##### Records for the exercise #####

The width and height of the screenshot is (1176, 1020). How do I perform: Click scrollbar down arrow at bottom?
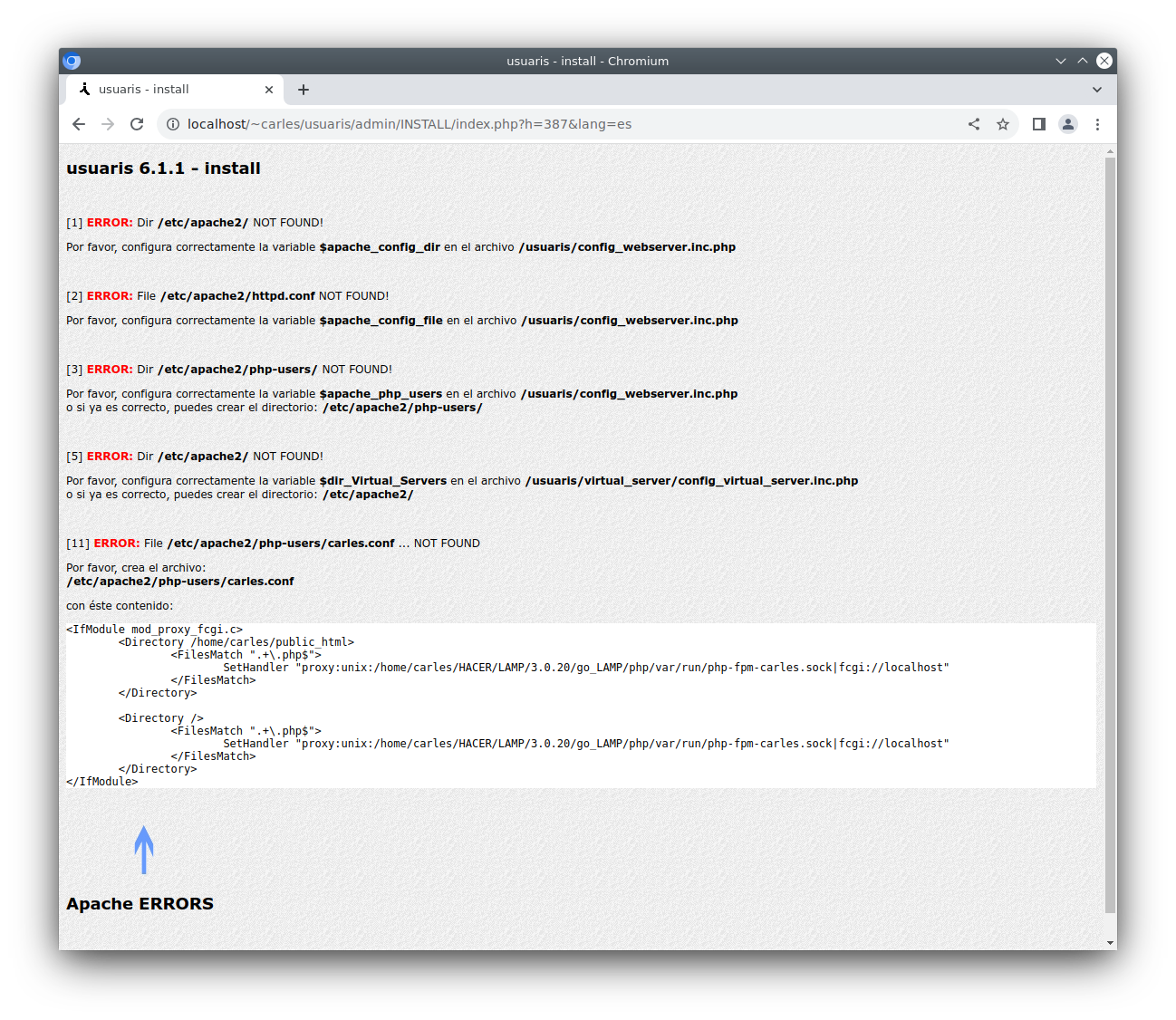click(1111, 943)
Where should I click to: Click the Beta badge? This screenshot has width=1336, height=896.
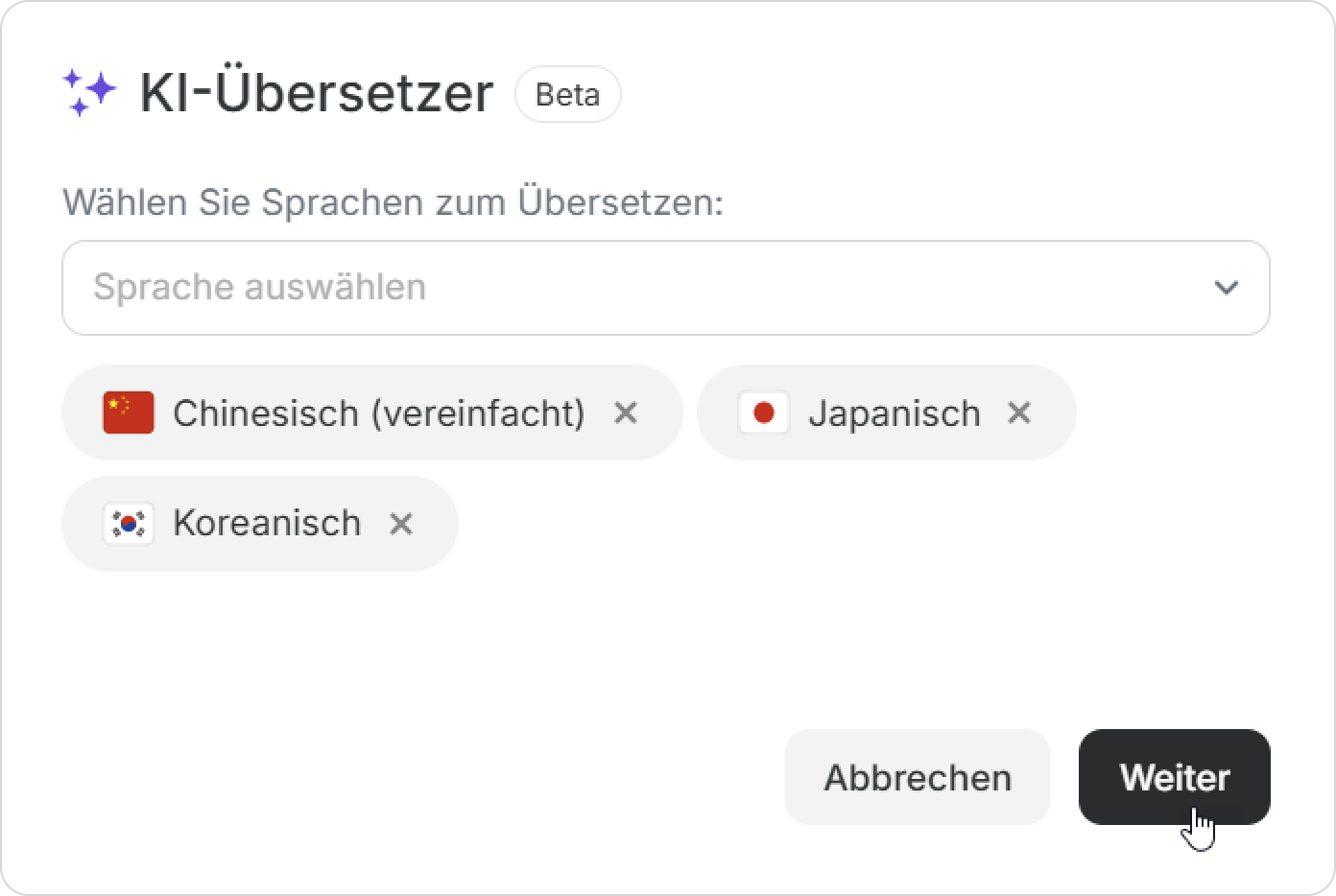pos(567,94)
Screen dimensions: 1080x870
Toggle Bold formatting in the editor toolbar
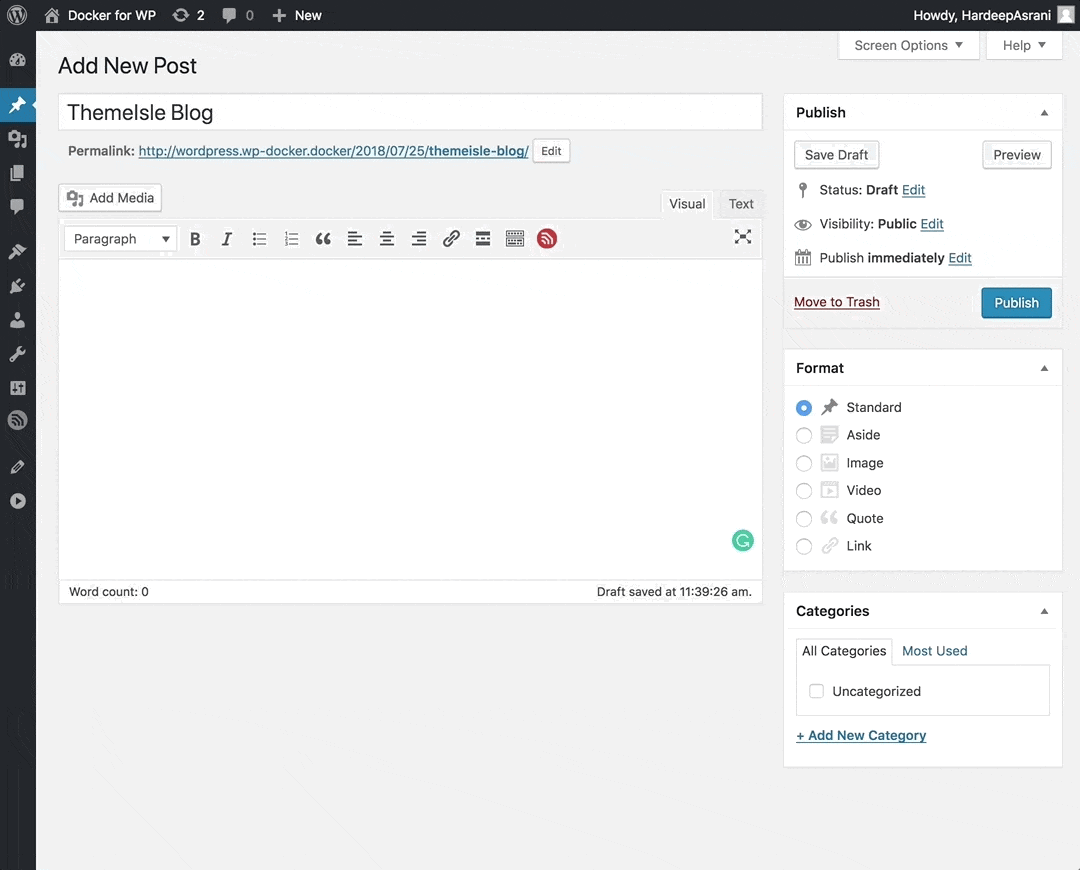click(195, 238)
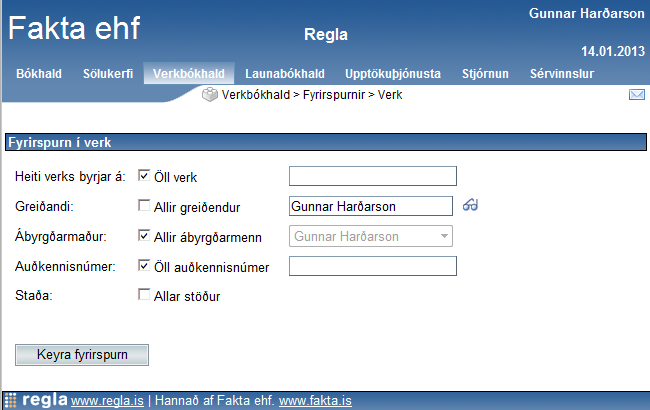Select the Sölukerfi menu item
650x410 pixels.
pos(108,74)
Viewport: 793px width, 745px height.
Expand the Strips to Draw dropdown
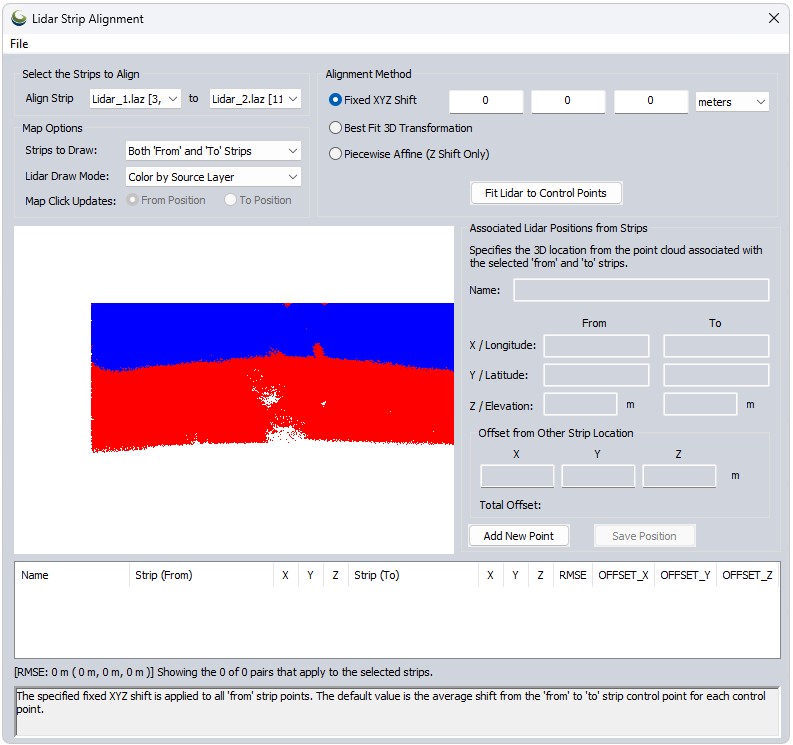tap(213, 151)
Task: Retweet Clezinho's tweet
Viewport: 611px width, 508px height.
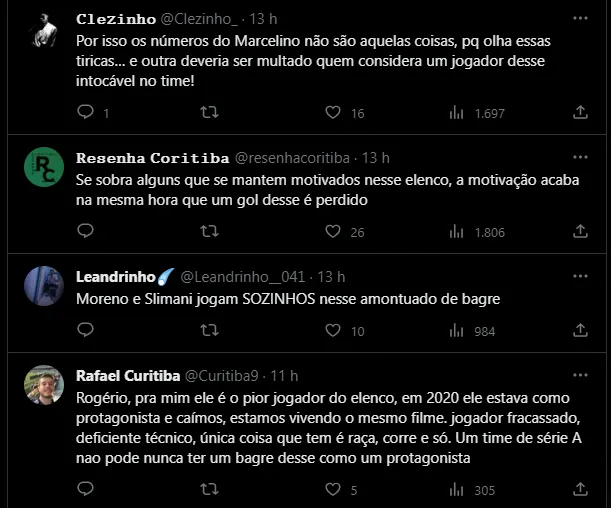Action: coord(210,114)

#####

Exercise: Here the job is to retype exactly the lines that start at the one containing "Screen dimensions: 1080x870" and run through the end of the records above, leaving out pictures.

Exercise output:
Screen dimensions: 1080x870
Toggle Bold formatting in the editor toolbar
click(195, 238)
Select the Sölukerfi menu item
650x410 pixels.
pos(108,74)
Viewport: 793px width, 745px height.
Expand the Strips to Draw dropdown
tap(213, 151)
Task: Retweet Clezinho's tweet
Viewport: 611px width, 508px height.
Action: coord(210,114)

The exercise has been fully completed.